Il tempo passa e si cresce, inesorabilmente. Le rughe e i capelli bianchi colorano volto e capo. Il peso delle idee che mutano forma, mi piace esprimerle così. Si diventa più responsabili inevitabilmente. Così come inevitabilmente, arrivi al punto in cui ti guardi allo specchio e cerchi di capire se in ciò che promuovi e dici, tu ci credi ancora e davvero. Questa è la presa di coscienza dei Ministri che a due anni da “Per un passato migliore”, tornano con “Cultura Generale”. Un ritorno ancor prima delle origini per la band meneghina, verrebbe da dire (ce lo ha detto Dragogna oltretutto).
Un disco registrato in presa diretta, senza fronzoli e mastering taglia e incolla complessi. Less is more è il caso di dirlo, mai come in “Cultura Generale” tale concetto risulta concreto e palpabile. Traccia per traccia percepisci piccoli echi di atmosfere e imperfezioni minime che danno al disco il taglio di Unicum. Potevano fare meglio di così? No, Cultura Generale risulta un album perfetto nelle sue imperfezioni. Il tempo che scorre nelle vene dei tre meneghini si percepisce dal modo di approcciarsi e suonare: sono brani senza sovrastrutture quelli proposti dalla tracklist, ed è grazie a questo che si denota la maestria del singolo nel suonare il suo strumento di provenienza. Oltre ovviamente al cuore di una band ormai collaudata da anni, ma che mai come ora risulta essere affiatata al punto che la mancanza di uno dei tre farebbe cadere l’intero castello.
I testi sono firmati da Dragogna, eccezion fatta per tre pezzi scritti insieme a Divi. Si tratta di brani densi, come sempre, di sotto testo e messaggi reconditi. L’ascolto multiplo, se si vuole percepire il midollo del concetto, è atto dovuto. Ciò che si percepisce subito, però, è che la voglia di urlare viene sorpassata dalla maturità di saper esprimere un concetto chiaro, duro da digerire, talvolta crudo, a bassa voce; Cultura Generale, il brano che da il titolo al disco, è il simbolo di quanto appena esposto. C’è il tempo per gridare la rabbia (Idioti), non fraintendetemi, ma è più un’eccezione che la regola. Ci sono le generazioni che vivono da signori su macchine sportive e quelle sabotaggio, che entrano in collisione e a confronto. Non vi è mai una critica aspra, semplicemente un modo di descrivere qualcosa, uno status quo (Macchine Sportive), una way of life (Vivere da Signori).

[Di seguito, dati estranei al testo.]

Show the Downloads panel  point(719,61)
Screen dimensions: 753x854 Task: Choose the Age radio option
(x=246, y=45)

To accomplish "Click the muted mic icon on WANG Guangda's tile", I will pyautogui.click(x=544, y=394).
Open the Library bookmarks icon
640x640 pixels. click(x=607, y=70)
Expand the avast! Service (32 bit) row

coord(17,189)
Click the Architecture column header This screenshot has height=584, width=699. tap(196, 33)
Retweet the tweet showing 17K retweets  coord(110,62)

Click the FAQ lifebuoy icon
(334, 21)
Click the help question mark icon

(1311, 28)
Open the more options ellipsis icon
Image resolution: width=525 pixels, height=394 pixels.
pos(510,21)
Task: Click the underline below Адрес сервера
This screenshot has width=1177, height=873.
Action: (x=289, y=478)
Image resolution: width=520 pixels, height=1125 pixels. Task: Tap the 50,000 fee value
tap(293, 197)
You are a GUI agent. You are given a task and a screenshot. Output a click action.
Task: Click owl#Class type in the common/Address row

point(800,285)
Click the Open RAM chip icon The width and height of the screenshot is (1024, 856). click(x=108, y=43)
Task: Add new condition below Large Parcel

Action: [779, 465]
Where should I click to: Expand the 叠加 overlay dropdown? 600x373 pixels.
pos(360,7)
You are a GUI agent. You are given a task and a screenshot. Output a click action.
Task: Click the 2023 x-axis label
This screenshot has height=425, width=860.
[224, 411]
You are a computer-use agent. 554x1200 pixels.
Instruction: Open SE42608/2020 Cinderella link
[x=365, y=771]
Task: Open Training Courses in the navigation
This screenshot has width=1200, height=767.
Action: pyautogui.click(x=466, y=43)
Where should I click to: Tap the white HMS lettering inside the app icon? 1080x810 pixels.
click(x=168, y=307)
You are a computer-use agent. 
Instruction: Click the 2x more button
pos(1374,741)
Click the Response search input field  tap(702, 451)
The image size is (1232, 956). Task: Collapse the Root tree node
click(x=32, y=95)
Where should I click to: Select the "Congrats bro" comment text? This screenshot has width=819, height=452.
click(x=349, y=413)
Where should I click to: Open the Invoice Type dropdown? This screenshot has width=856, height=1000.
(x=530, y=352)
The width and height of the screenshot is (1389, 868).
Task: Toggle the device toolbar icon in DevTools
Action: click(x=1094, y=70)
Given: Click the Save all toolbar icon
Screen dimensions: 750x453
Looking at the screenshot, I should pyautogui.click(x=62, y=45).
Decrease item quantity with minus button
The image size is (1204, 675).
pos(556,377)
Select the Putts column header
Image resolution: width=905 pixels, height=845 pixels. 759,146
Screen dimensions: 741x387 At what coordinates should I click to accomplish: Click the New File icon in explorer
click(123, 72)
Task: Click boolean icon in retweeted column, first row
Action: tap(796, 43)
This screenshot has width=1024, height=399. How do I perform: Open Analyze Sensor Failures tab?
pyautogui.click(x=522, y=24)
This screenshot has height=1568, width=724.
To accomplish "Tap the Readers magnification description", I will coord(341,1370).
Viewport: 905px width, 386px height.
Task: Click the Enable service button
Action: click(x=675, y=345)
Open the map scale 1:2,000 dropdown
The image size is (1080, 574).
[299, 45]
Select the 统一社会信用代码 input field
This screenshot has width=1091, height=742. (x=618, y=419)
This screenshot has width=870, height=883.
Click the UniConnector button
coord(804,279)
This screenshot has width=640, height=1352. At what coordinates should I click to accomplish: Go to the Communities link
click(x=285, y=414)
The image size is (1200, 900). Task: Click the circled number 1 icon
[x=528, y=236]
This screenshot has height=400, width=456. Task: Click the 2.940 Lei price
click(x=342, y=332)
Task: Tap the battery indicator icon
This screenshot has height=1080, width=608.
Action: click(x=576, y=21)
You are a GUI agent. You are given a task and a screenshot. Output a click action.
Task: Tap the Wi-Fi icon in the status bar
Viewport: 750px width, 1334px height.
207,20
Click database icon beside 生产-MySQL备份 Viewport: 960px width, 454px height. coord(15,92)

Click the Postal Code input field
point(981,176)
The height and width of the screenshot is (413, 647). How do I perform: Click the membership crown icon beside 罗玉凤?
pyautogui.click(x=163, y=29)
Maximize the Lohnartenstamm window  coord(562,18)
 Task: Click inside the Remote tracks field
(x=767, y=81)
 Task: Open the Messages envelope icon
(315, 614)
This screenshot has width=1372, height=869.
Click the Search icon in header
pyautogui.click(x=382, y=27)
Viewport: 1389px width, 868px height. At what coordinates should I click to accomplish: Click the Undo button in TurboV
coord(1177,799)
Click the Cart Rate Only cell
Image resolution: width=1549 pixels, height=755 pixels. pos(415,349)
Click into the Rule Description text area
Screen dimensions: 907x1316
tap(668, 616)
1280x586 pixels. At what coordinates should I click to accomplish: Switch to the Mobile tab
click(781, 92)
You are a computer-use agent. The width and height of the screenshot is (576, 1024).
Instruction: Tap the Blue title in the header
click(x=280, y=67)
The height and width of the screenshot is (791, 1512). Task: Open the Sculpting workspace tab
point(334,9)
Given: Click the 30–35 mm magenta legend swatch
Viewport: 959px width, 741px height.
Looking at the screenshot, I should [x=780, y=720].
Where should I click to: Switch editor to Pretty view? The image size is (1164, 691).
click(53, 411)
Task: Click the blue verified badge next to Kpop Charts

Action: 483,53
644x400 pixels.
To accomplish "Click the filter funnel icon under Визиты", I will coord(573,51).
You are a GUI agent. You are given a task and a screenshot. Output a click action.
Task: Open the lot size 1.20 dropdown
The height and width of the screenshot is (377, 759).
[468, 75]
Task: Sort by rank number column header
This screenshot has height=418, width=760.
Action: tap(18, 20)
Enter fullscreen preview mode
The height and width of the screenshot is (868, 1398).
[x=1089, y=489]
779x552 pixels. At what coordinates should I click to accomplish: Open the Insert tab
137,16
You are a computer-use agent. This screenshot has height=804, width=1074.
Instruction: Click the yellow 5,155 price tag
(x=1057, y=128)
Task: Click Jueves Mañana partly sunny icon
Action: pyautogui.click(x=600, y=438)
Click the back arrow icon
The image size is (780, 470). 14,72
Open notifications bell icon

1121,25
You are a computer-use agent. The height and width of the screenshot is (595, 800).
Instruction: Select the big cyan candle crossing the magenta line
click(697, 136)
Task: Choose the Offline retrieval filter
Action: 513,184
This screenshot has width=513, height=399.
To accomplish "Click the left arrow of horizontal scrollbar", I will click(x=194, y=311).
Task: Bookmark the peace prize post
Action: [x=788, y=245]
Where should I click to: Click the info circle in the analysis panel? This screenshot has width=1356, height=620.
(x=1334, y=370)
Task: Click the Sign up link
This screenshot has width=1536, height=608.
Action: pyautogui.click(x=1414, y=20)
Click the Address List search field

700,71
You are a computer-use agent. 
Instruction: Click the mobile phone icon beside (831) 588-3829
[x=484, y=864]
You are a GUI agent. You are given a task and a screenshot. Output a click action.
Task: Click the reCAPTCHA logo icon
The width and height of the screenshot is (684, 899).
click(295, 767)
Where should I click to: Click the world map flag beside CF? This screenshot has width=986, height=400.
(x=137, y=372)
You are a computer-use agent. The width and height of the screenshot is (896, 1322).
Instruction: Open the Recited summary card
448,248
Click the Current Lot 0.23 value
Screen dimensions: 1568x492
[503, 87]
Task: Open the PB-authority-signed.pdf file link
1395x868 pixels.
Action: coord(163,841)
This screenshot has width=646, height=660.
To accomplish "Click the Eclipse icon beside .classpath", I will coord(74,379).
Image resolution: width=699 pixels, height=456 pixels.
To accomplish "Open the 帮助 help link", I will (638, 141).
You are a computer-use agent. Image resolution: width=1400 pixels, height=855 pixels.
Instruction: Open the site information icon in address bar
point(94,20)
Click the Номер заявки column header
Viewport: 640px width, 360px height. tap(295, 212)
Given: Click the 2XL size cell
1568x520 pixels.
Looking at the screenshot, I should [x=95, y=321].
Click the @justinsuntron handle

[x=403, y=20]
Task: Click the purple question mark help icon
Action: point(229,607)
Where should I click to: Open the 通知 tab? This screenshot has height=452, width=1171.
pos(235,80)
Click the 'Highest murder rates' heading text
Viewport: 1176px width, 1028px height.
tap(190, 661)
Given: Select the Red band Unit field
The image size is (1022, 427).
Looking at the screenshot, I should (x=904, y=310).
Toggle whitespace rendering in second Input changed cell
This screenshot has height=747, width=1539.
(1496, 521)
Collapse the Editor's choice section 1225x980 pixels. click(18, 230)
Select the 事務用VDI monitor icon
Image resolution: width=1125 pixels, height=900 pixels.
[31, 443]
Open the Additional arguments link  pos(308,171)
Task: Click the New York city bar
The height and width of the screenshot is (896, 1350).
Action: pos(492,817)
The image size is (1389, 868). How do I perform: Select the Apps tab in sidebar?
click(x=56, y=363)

C’è l’esser concepito sempre come quel guastafeste in un paese che non vede il suo cambiamento, dove basterebbe chiudere le porte per stare meno male (Sabotaggi, Cultura Generale e Le porte). Ci sono i ricordi di una vita che ti segnano (Io sono fatto di neve) ma c’è anche spazio, per la prima volta davvero, all’amore (Lei non deve stare male mai). Il brano che forse maggiormente (Mi) stupisce per dolcezza e tematica trattata, indice che i tempi cambiano e le vite crescono.
Cultura Generale non è solo un bel disco, è un gran disco che si va a stagliare contro le band di urlatori tanto in voga al momento. Segno dei tempi maturi, in cui non sono solo le giacche a caratterizzare il trio meneghino. Forse, per la prima volta davvero, i concetti espressi, le immagini vivide, il sussurrio di una voce, le atmosfere calde, quel rock mai sfacciato ma dosato da anni di palchi su e giù per lo stivale, sono i segni particolari di una band che indubbiamente ha segnato e continua a scrivere la storia di una parte di discografia italiana (e verrebbe da dire, grazie a Dio).